Preferia a farmácia do Zé da Farmácia, lá em Carabuçu, nos idos dos 60. Hoje, em Niterói (Não sei em outras cidades.), ter necessidade de comprar um remédio é mais um motivo de estresse. É até perigoso você ficar doente, só de tentar comprar um rolo de esparadrapo.
A maioria delas tem filas para atendimento, filas para o pagamento e filas para torrar a paciência do paciente, cliente, usuário, seja lá o que for. Mas paciente cai bem aqui. Você tem de ser paciente, senão acaba se aporrinhando sério. E o que dizer dos preços?
Na farmácia do Zé, por exemplo, que eu frequentava diariamente à cata de gibis e de algum papo, não havia filas. Havia falas, conversas, atendimento humanizado. Embora a injeção de Gadusan na veia, para os males provocados pela gripe, fosse um petardo, o restante eram amenidades.

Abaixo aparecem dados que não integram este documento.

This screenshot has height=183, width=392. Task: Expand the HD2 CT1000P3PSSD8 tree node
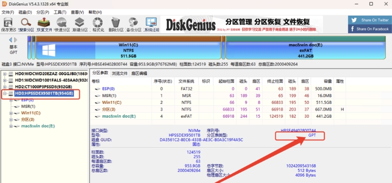pyautogui.click(x=5, y=87)
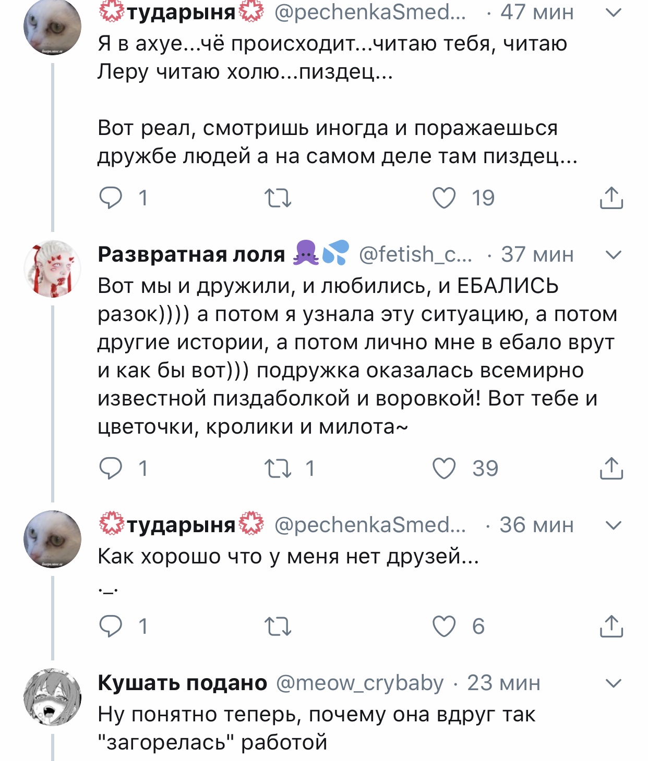Image resolution: width=648 pixels, height=761 pixels.
Task: Open tweet options on the 47 мин tweet
Action: (x=614, y=13)
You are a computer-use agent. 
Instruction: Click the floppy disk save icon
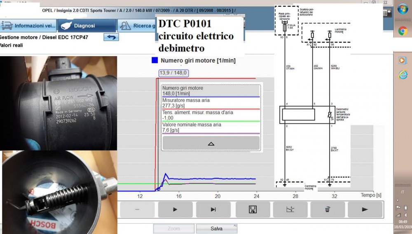[253, 209]
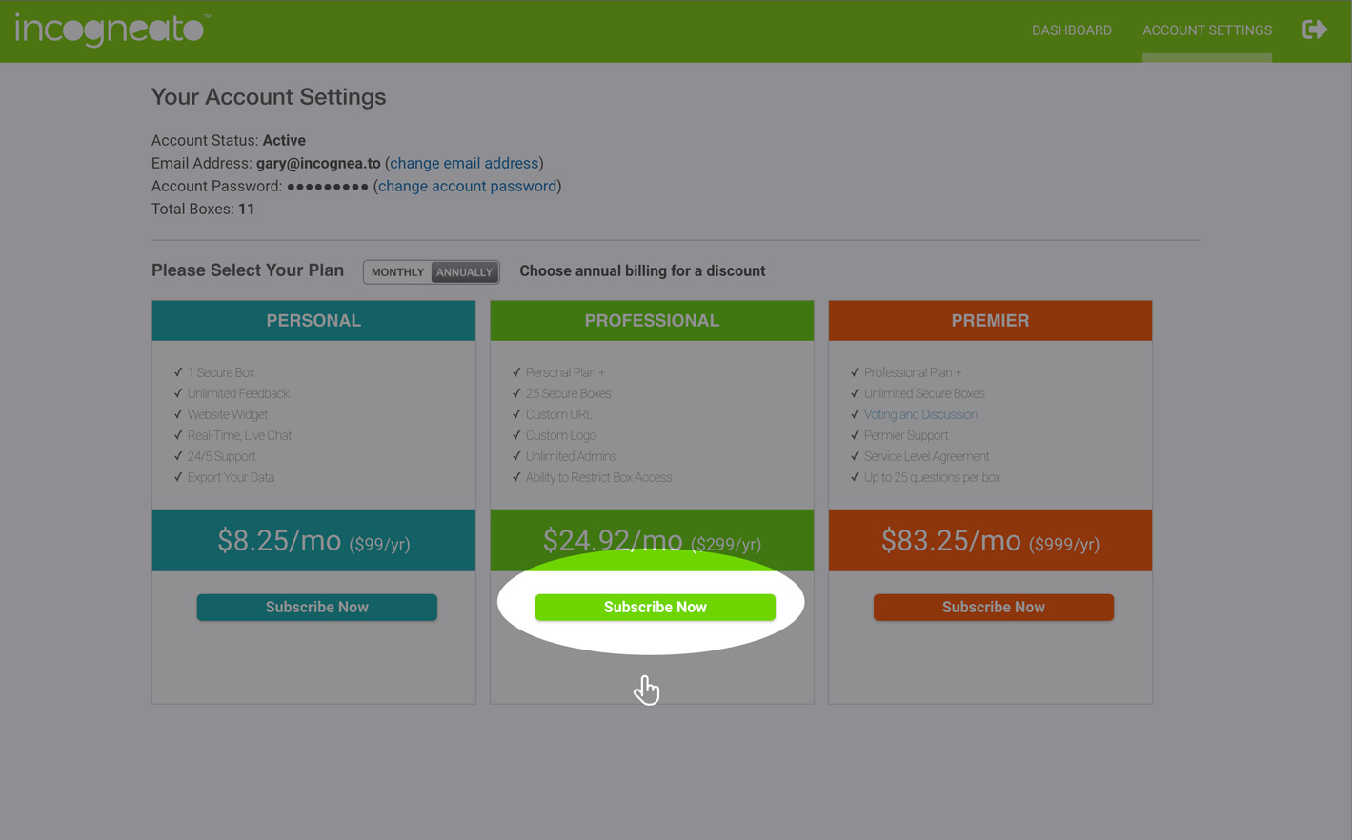This screenshot has width=1352, height=840.
Task: Click the change email address link
Action: tap(464, 164)
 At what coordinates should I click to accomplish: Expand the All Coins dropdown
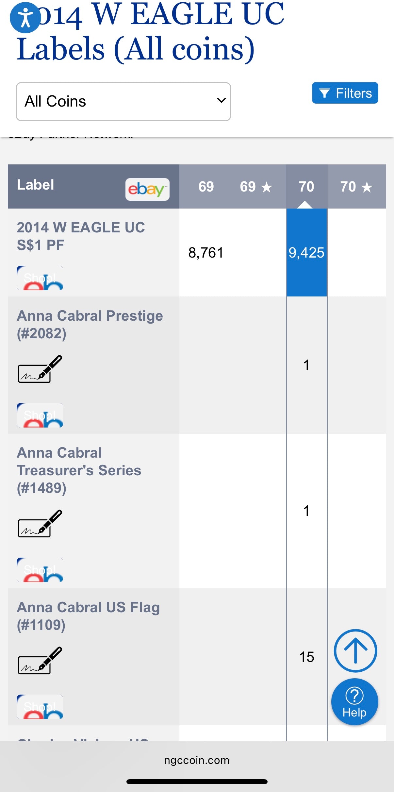(x=123, y=102)
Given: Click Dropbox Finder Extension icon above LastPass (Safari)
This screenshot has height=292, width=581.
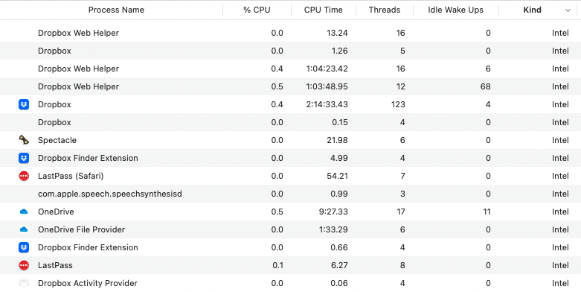Looking at the screenshot, I should point(24,158).
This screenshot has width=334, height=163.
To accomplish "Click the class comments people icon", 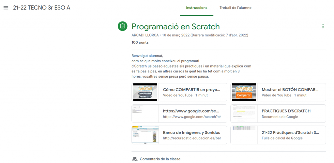I will point(134,159).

As farmácias de grandes cidades despertam suspeitas. A cada esquina é uma delas. Estão substituindo bares, restaurantes, postos de gasolina e, pasmem, até lanchonete famosa. Posso dizer que é o comércio mais prolífico das grandes cidades. As pessoas, a cada novo estabelecimento, acendem o desconfiômetro sobre a motivação real que gera tantas farmácias. O povo não está assim tão doente, que precise de tantas delas.
Tenho horror a farmácias! Menos à do Zé da Farmácia, que existia lá na minha vilazinha no norte do estado, onde eu lia gibis e conversava com o Ronaldo, lá uma vez ou outra com o Zé, sempre ocupado com alguma coisa.
Essas daqui parecem dizer que você não tem saída, a não ser que entre numa delas, para comprar aquele medicamento que vai aliviá-lo dos males do corpo, da alma e de lá mais sei o quê.
A farmácia do Zé tinha o cheirinho característico das farmácias pequenas do interior, com seus vapores de manipulação e do esterilizador de seringas e agulhas.
As daqui cheiram estranhamente, embora sejam quase assépticas, insossas e inodoras.
Tenho muito receio destas farmácias!